What’s new in Windows 10?
Improved and Expanded Start Menu
The Start Menu is back, and it comes with customisable features for users. Pin and unpin your favorite live tiles, websites, and programs. It has a a resize option, allowing you to adjust it vertically or horizontally for more space. The Search bar is visible and the “All Apps” menu can be expanded to see the list of programs and folders.
Run Store apps and Desktop apps simultaneously
Another new and improved feature in the Windows 10 environment is that you can run both native and desktop apps. In Windows 8, launching a native app is done in a separate Metro UI, while you need to switch between desktop and native apps in a different environment. With Windows 10 you open the store apps like desktop apps and run them in the Windows UI simultaneously – you may drag, resize, close, minimise and maximise.
Task View Button
There’s this small button beside the Start Menu dubbed the “Task View” button that allows you to view all the open apps in just a click. Switch between apps and see the current snapshots of what you’re working on in small screens and also add a desktop with one click.
Multitasking with Enhanced Snap View
In Windows 8, enabling the snap view involves some steps, and it’s limited to two apps. In Windows 10, you can maximise the Snap view feature in the desktop regardless of the type of app, whether it’s a store app or desktop app. The transition is smooth and simple: just drag the window to the side, and you’ll see a divider at the center.

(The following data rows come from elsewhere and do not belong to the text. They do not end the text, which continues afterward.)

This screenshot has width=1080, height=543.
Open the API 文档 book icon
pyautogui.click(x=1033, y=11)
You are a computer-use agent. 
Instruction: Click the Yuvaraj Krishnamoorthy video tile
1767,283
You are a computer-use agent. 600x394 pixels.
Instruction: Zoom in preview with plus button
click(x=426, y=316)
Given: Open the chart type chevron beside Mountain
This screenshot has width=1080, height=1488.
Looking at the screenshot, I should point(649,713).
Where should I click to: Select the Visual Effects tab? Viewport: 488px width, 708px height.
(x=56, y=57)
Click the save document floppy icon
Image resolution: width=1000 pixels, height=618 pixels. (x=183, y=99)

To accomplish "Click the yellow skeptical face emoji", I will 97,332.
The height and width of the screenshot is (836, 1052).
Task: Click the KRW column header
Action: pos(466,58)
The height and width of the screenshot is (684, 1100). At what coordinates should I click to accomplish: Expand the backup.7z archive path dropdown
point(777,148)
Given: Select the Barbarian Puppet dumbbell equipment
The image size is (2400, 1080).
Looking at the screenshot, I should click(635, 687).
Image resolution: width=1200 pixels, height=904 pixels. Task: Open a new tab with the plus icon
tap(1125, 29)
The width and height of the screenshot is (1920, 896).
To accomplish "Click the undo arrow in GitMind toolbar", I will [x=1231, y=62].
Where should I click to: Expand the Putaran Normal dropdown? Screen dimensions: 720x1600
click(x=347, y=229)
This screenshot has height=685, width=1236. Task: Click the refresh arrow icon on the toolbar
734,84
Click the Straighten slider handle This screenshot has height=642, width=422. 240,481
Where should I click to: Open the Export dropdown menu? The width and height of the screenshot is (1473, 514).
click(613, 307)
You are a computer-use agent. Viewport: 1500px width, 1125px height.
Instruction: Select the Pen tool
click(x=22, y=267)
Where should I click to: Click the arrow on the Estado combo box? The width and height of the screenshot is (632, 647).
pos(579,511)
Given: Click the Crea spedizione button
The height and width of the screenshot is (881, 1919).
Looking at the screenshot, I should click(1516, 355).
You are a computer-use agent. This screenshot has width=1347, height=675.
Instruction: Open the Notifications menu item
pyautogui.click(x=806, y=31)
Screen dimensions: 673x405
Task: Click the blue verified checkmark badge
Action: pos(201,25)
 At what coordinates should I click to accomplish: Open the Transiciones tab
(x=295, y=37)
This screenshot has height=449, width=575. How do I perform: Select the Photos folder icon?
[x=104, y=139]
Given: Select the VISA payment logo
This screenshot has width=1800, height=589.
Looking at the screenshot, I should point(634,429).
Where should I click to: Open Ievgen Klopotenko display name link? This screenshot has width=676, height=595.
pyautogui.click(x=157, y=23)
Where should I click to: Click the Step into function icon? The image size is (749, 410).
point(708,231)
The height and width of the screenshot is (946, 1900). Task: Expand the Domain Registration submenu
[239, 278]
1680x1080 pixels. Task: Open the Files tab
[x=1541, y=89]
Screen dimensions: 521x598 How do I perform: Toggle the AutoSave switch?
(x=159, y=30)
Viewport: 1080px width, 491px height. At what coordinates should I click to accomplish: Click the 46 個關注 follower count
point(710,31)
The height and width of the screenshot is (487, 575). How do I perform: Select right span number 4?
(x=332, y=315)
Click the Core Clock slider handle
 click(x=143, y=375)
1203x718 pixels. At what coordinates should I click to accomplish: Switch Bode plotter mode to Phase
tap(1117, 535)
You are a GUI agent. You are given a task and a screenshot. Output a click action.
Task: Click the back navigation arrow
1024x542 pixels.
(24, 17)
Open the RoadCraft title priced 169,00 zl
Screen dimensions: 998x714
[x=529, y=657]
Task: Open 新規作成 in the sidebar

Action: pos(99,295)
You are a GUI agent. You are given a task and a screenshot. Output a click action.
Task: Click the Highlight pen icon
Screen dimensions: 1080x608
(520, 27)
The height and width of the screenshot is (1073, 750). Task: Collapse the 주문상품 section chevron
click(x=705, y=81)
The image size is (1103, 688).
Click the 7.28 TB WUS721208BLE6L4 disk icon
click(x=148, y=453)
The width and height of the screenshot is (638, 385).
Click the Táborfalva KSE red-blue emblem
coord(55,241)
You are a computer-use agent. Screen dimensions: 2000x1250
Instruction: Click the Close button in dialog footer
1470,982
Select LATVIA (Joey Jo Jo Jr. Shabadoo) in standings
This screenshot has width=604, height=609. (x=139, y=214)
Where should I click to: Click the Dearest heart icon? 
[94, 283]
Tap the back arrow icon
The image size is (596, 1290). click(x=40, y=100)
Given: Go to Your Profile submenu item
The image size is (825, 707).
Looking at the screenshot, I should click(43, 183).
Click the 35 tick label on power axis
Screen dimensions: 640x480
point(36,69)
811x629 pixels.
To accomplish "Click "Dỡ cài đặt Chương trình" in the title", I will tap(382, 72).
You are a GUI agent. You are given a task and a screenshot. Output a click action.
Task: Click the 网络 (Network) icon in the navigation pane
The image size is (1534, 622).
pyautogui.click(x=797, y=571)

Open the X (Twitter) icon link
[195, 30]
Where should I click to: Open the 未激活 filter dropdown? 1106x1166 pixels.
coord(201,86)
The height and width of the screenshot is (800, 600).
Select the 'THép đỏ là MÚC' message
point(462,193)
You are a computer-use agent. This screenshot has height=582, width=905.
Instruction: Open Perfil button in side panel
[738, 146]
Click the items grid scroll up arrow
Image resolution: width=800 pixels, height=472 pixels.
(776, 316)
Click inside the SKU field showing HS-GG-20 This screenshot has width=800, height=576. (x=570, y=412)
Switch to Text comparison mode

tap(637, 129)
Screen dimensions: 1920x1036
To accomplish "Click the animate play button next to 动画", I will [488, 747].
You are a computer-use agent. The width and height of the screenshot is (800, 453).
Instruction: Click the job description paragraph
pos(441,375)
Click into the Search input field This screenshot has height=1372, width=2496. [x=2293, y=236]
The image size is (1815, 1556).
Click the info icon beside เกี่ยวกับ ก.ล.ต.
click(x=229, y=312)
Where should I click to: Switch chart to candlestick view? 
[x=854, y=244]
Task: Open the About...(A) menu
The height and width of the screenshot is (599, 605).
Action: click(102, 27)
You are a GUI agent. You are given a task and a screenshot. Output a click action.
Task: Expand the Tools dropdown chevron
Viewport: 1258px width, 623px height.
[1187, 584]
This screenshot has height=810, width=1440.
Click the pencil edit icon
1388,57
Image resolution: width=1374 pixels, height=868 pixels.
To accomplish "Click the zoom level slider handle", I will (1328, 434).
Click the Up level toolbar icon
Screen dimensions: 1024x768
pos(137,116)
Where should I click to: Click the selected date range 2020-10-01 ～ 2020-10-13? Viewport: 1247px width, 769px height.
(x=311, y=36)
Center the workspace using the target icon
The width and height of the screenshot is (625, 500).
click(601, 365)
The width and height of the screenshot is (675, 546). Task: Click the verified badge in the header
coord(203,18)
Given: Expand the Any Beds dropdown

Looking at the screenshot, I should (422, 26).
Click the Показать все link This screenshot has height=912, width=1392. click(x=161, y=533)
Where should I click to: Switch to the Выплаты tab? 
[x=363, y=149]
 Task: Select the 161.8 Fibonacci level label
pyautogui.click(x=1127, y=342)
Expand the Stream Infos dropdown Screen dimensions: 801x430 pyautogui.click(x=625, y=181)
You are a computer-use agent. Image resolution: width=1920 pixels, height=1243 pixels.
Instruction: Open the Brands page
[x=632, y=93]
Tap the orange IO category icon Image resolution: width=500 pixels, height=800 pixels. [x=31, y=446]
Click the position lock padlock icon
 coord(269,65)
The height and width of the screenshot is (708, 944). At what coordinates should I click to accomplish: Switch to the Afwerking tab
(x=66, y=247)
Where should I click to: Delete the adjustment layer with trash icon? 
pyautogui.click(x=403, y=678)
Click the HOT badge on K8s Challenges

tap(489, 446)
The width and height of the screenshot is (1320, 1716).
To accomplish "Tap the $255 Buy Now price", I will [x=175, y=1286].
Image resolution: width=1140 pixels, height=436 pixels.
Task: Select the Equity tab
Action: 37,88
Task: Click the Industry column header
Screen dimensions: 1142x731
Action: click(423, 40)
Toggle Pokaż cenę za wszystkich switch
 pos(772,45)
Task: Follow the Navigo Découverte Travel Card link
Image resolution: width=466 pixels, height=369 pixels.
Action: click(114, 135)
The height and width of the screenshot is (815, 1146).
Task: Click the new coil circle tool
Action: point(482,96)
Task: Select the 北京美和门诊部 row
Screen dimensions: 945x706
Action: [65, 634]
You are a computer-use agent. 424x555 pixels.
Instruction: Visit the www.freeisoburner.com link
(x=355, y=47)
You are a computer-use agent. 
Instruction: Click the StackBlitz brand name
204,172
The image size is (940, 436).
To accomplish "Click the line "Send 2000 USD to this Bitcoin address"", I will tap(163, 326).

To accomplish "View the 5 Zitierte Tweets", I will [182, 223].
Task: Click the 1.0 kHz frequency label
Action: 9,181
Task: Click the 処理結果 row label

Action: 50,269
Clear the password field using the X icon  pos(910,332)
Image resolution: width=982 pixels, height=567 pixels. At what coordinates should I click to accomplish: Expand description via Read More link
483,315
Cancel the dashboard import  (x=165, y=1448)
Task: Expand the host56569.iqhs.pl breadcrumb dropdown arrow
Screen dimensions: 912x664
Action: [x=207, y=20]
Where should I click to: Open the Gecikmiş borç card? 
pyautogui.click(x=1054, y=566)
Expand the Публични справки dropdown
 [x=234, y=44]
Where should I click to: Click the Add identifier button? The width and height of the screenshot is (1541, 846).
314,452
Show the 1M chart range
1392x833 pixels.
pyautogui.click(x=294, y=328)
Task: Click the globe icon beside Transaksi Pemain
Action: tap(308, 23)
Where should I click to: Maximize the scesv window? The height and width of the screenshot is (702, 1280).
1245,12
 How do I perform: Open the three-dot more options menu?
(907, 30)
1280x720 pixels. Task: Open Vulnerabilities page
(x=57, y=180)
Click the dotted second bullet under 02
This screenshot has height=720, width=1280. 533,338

In connection with Snap View, Microsoft demoed this rudimentary feature for Snap Assist in multitasking that snaps windows when using multiple programs – you may activate and resize the tiles as you wish. However, I don’t find this attractive to small screen displays. While on a Snap View, drag another window and include it on the screen for viewing.
Quick Alt-Tab for Keyboard Task Switching
With a keyboard shortcut, “Alt + Tab” provides a smooth transition when switching into multiple programs and desktops.
Command Prompt keyboard-friendly
In Windows 10, you can hit “Ctrl + C”, “Ctl + V”, Alt and Shift keys and use other keyboard functions naturally like the way you use them in Win-32 apps and other programs.
* Continuum for Windows (2-in-1 devices)
While this feature is yet to be released for a real machine demo, Joe Belfiore showed a design motion study of “Continuum” where Windows 10 intuitively morphs into a tablet UI when a device changes its hardware settings (e.g. a detachable keyboard of HP Spectre from a desktop environment turned into a tablet UI when the user detaches the keyboard and the app is maximised, plus the back arrow is seen beside the Start Menu for quick task switching). Store apps will intuitively work on the familiar UI.
The early build comes with caveats like bugs and system hiccups. So expect instability and errors if you want to install it on your workstation. Microsoft’s new approach – mobile-first and cloud-first – is obviously amplified in this upcoming operating system. Windows 10 has a combination of Windows 7 and 8 features; it’s quite complex because of the wide range of users and devices – from novices to experts, from smartphones to desktops – that the software giant is trying to reach for a better experience.
What do you think of the early build’s core features?